▶ EXERCISE AIM:
Start at the line that contains "At what coordinates" in the listing below and extract every line through the last, exactly; leave pictures out.

BEGIN

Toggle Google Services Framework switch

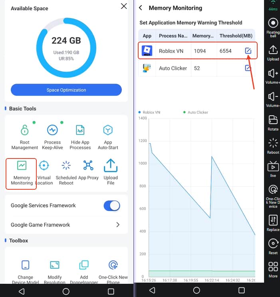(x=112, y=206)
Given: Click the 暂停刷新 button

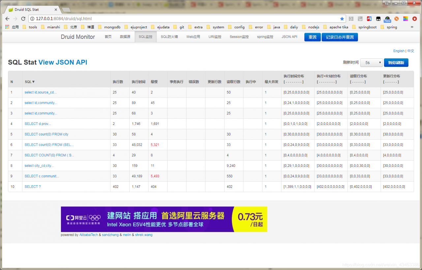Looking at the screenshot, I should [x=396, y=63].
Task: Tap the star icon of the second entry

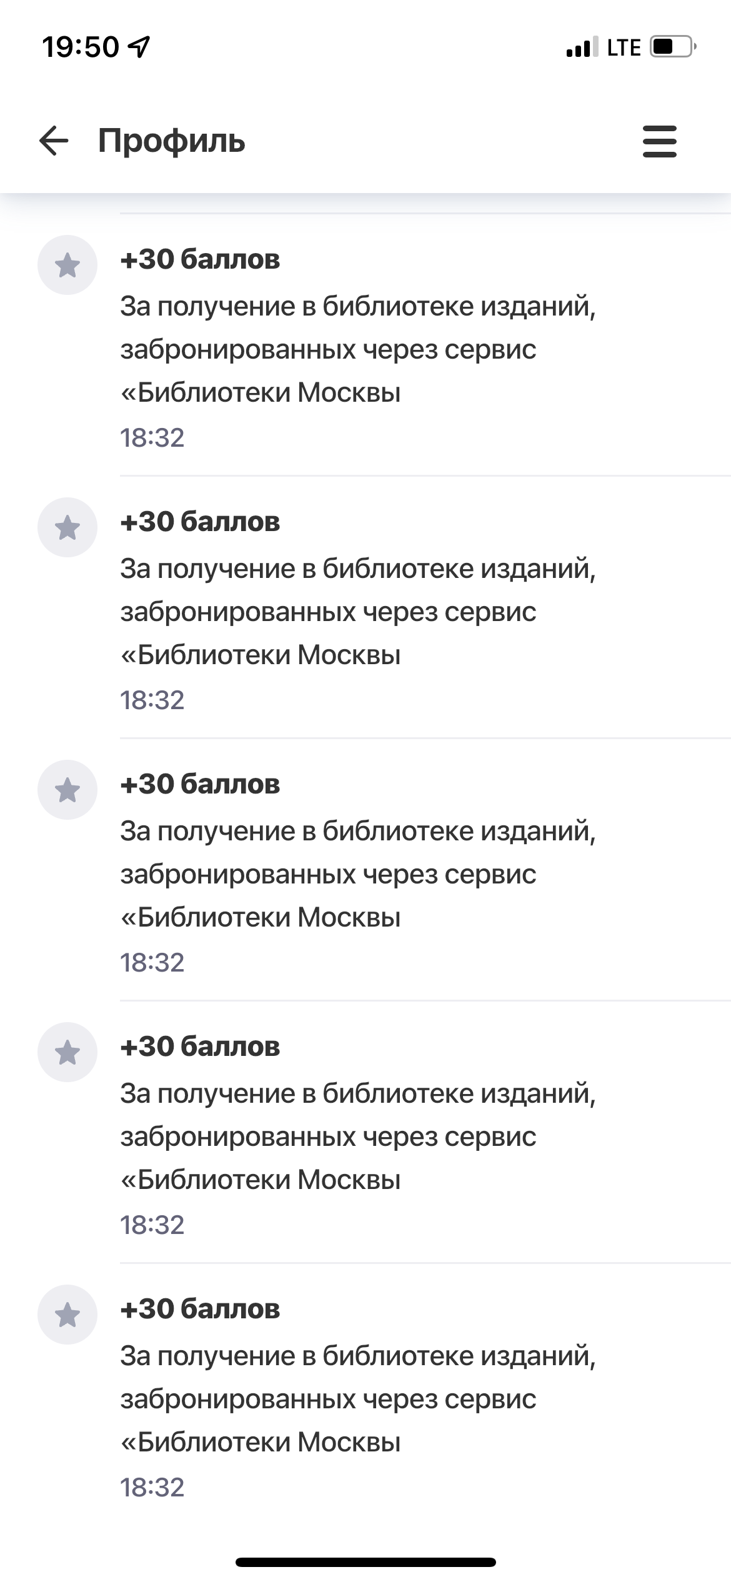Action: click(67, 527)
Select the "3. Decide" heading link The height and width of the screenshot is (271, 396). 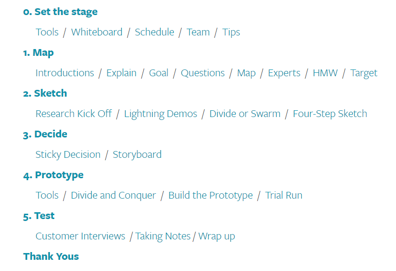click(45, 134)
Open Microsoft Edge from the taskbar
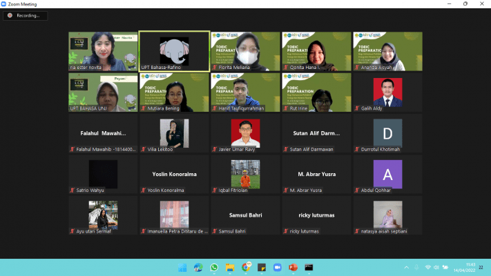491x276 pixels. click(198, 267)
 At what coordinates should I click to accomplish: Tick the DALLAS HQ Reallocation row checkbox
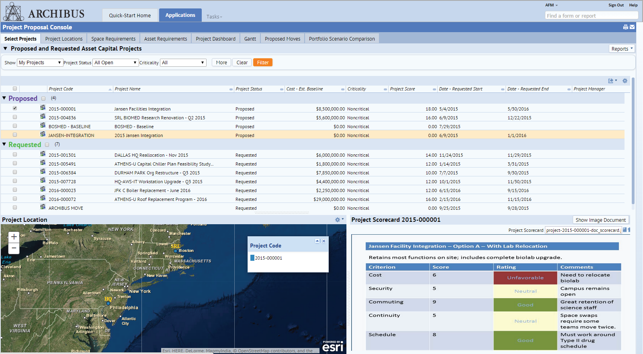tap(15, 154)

END

▶ RESULT OF THE TASK:
 At what coordinates should I click to accomplish: Tick the DALLAS HQ Reallocation row checkbox
tap(15, 154)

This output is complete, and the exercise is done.